== Materials provided ==

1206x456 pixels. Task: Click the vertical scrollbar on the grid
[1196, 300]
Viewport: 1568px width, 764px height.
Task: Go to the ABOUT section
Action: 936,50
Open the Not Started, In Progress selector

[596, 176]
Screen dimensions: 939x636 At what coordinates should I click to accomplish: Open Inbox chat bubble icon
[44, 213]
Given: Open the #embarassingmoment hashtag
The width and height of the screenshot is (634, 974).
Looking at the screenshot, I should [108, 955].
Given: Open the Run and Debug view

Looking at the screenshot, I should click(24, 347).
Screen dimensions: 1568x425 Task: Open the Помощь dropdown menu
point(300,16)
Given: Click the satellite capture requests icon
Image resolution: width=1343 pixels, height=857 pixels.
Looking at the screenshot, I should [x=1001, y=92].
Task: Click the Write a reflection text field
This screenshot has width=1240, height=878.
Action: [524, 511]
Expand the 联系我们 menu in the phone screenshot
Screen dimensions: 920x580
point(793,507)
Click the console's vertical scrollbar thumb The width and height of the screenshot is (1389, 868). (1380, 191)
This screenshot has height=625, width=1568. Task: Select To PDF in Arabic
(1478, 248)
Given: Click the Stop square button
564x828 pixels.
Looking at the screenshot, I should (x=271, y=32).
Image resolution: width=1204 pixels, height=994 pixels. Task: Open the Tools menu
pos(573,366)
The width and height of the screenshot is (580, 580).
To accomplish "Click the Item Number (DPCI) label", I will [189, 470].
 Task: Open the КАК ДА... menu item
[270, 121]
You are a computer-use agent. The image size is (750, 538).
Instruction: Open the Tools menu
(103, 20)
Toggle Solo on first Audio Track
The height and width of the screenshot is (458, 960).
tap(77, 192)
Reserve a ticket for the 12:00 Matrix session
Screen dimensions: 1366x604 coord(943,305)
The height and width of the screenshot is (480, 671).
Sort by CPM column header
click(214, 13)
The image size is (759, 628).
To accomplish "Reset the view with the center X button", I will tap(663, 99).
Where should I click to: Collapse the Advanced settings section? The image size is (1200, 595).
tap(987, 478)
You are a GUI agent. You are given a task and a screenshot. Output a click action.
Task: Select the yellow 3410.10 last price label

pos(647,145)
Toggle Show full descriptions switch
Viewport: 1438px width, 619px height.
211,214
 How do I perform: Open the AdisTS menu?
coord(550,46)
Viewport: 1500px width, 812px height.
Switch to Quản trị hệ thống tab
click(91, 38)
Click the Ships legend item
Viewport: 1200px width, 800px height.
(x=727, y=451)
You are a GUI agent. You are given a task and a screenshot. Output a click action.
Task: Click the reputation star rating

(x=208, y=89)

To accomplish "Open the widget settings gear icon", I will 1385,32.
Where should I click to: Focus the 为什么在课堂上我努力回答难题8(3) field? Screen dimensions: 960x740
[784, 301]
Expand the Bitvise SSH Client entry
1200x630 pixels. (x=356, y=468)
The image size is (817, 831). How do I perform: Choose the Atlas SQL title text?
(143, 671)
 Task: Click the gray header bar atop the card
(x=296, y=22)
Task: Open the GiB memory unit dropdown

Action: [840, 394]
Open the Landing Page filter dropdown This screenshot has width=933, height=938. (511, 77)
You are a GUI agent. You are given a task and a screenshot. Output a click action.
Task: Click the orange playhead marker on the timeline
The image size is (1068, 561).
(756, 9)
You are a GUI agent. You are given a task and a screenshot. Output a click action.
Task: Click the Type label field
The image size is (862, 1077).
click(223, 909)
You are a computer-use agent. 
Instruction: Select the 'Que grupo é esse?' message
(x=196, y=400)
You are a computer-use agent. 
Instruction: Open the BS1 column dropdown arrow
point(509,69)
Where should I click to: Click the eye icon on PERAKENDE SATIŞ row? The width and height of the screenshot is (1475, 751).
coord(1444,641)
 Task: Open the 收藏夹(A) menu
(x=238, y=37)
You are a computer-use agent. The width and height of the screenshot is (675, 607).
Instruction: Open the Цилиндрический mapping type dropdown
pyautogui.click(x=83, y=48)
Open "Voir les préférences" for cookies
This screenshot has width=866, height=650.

===

== Task statement ==
When you reach the line that contains "Click the console's", stop; output it and every line before it from the start of the data, exactly as written.

== Answer to this task ==
1206x456 pixels. Task: Click the vertical scrollbar on the grid
[1196, 300]
Viewport: 1568px width, 764px height.
Task: Go to the ABOUT section
Action: 936,50
Open the Not Started, In Progress selector

[596, 176]
Screen dimensions: 939x636 At what coordinates should I click to accomplish: Open Inbox chat bubble icon
[44, 213]
Given: Open the #embarassingmoment hashtag
The width and height of the screenshot is (634, 974).
Looking at the screenshot, I should [108, 955].
Given: Open the Run and Debug view

Looking at the screenshot, I should click(24, 347).
Screen dimensions: 1568x425 Task: Open the Помощь dropdown menu
point(300,16)
Given: Click the satellite capture requests icon
Image resolution: width=1343 pixels, height=857 pixels.
Looking at the screenshot, I should [x=1001, y=92].
Task: Click the Write a reflection text field
This screenshot has width=1240, height=878.
Action: [524, 511]
Expand the 联系我们 menu in the phone screenshot
Screen dimensions: 920x580
point(793,507)
Click the console's vertical scrollbar thumb The width and height of the screenshot is (1389, 868). (1380, 191)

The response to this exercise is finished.